* BEGIN PAGE TEXT *

1) It’s Nosy Parker Heaven


I’m quite an inquisitive person by nature, it’s the writer in me I guess or perhaps I’m just plain nosy. Aside from (subtly) peering into other people’s homes as and when I stroll pass, I love to eavesdrop and spy on what other people are eating in restaurants – I wonder whether they’re on a first date or a fifth, in a happy marriage, where they live, who they’ll become. Nosy, I tell you. The Ivy Norwich Brasserie, is great for nosy people like me. It’s stunning central, open-plan dinning room is lined with beautiful little nooks and some booth-style seating, which allows you to see most of the enormous room from wherever you’re seated.

2) The Perfumed Toilets


Now, everyone on Instagram is talking about and photographing the toilets at The Ivy, Norwich, and for good reason. They are stunning, a thing of beauty. (Rest assured, us Norwich folk do have decent loos across our land, it’s not just a shed and a pot in these parts.) But these loos… now they are worth at least a paragraph and a few pics. What these pics don’t show is how blinkin’ amazing they smell. I did of course enquire about the aroma. There were rumours among staff that the scent is from L’Occitane. So there you have it. A perfumed, pampered, place to preen, and far prettier than a pot!


3) “Toto, I’ve a feeling we’re not in Kansas anymore.”


Forgive, the self-indulgent posing shot, I had tried to capture the mirrored hallway… 

As you’d expect, since its opening, The Ivy has brought a certain glamorous edge to London Street in Norwich. Yes the interior is shimmering, its renouned for its food – it is after all the great grand-child of its glamorous grandmother, The Ivy, Covent Garden.

But it’s not just the name, menu and interior that’s made its mark on our cobbled streets – there’s a new atmosphere that’s been brought to our fine city. Generally, most places you frequent in Norwich have a similar sort of feel to it but at The Ivy it feels different. I can only compare it to the same vibe you experience when out in London. For several minutes during our visit, I felt as though I wasn’t in Norfolk anymore. There was definitely a Wizard of Oz moment or two.

4) The Cordon Bleu Veggie


This entire menu is dedicated to veggie and vegan options alone! Bravo, The Ivy.

I’ve been battling with veganism vs. vegetarianism since having my little girl. I often struggle to go fully plant-based with so many different tastes in our household – eating out is often my downfall but when I saw The Ivy Norwich Brasserie’s dedicated veggie/vegan menu. Oh boy.

* END PAGE TEXT *
* BEGIN DATA SHOWN *

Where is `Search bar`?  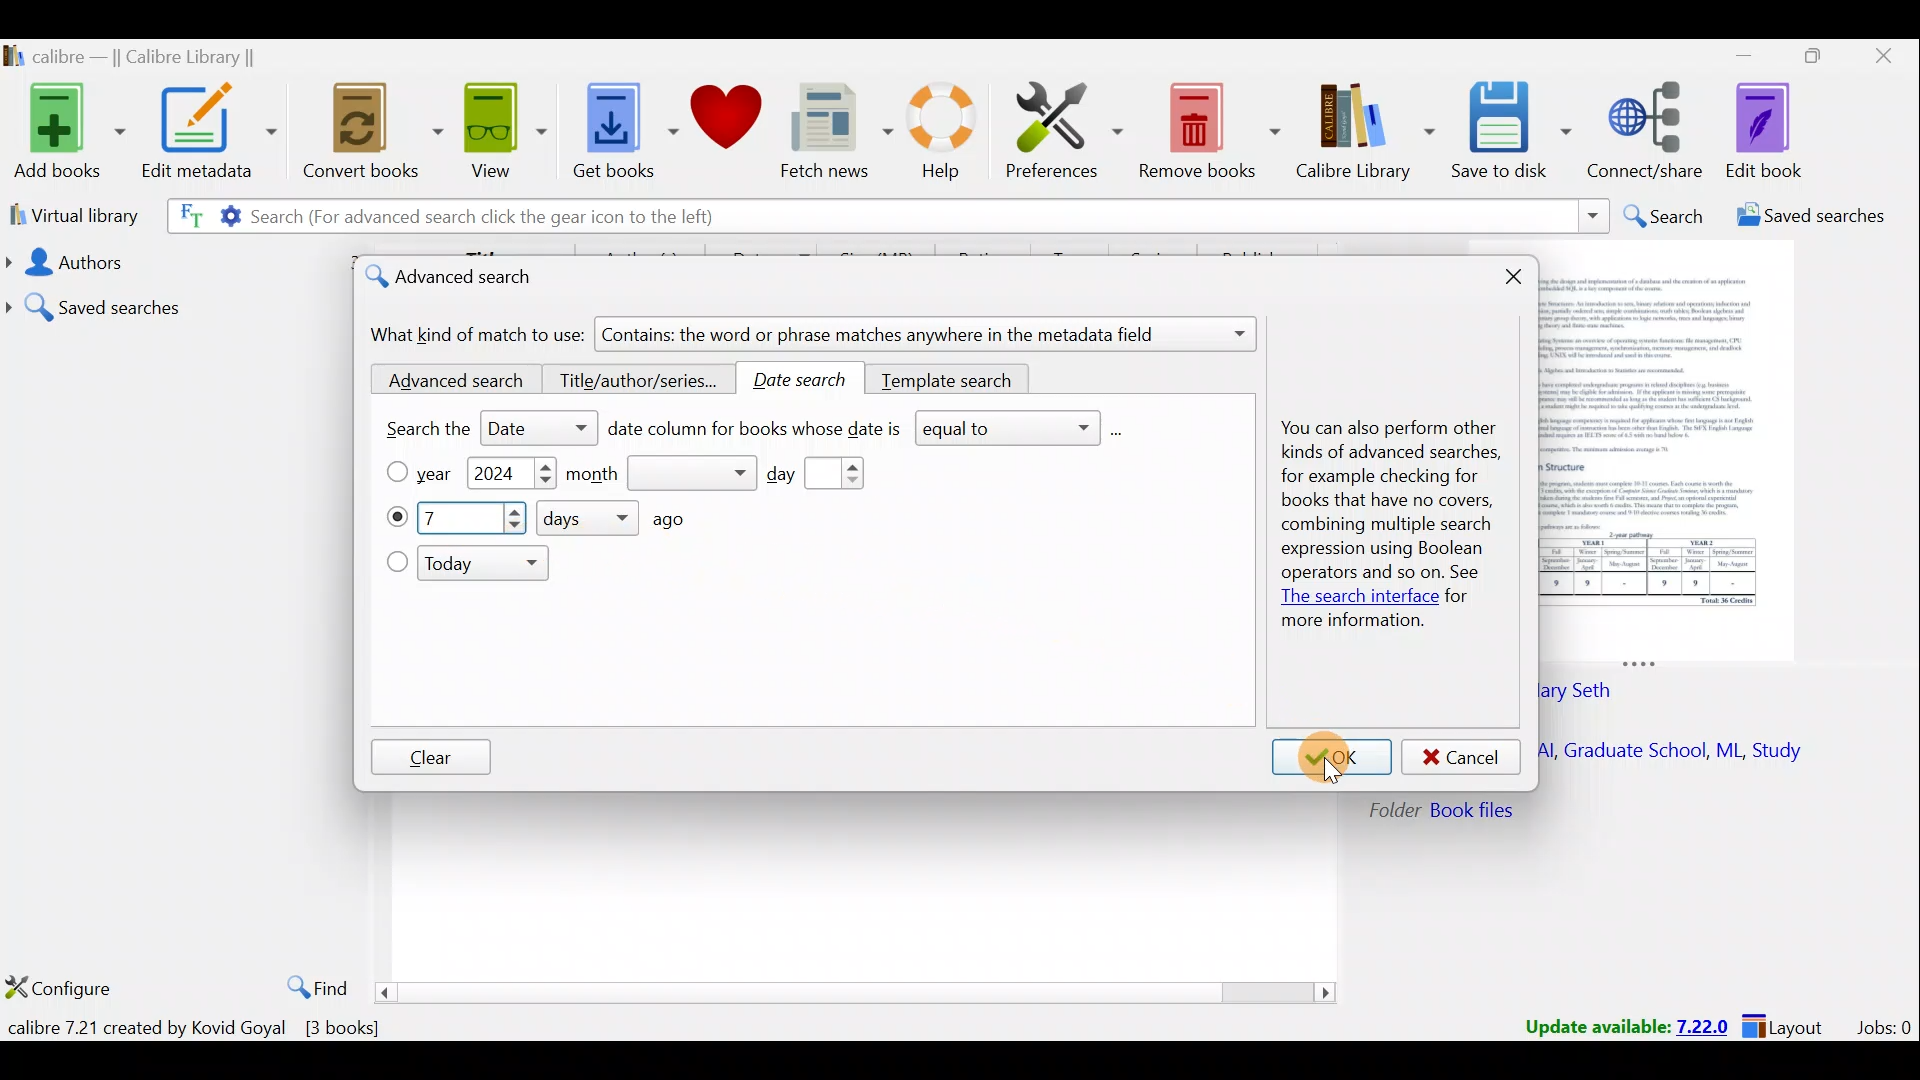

* END DATA SHOWN *

§ GOALS:
[1] Retype everything in the review of The Ivy Norwich Brasserie from "But it’s not" down to "moment or two.".
[2] Answer these from the review of The Ivy Norwich Brasserie:
(a) According to rumors among staff, where does the scent in the toilets come from?
(b) What restaurant is called the glamorous grandmother of The Ivy in Norwich?
(c) On which street in Norwich is The Ivy located?

§ RESULTS FOR EACH TASK:
[1]
But it’s not just the name, menu and interior that’s made its mark on our cobbled streets – there’s a new atmosphere that’s been brought to our fine city. Generally, most places you frequent in Norwich have a similar sort of feel to it but at The Ivy it feels different. I can only compare it to the same vibe you experience when out in London. For several minutes during our visit, I felt as though I wasn’t in Norfolk anymore. There was definitely a Wizard of Oz moment or two.

[2]
(a) L'Occitane
(b) The Ivy, Covent Garden
(c) London Street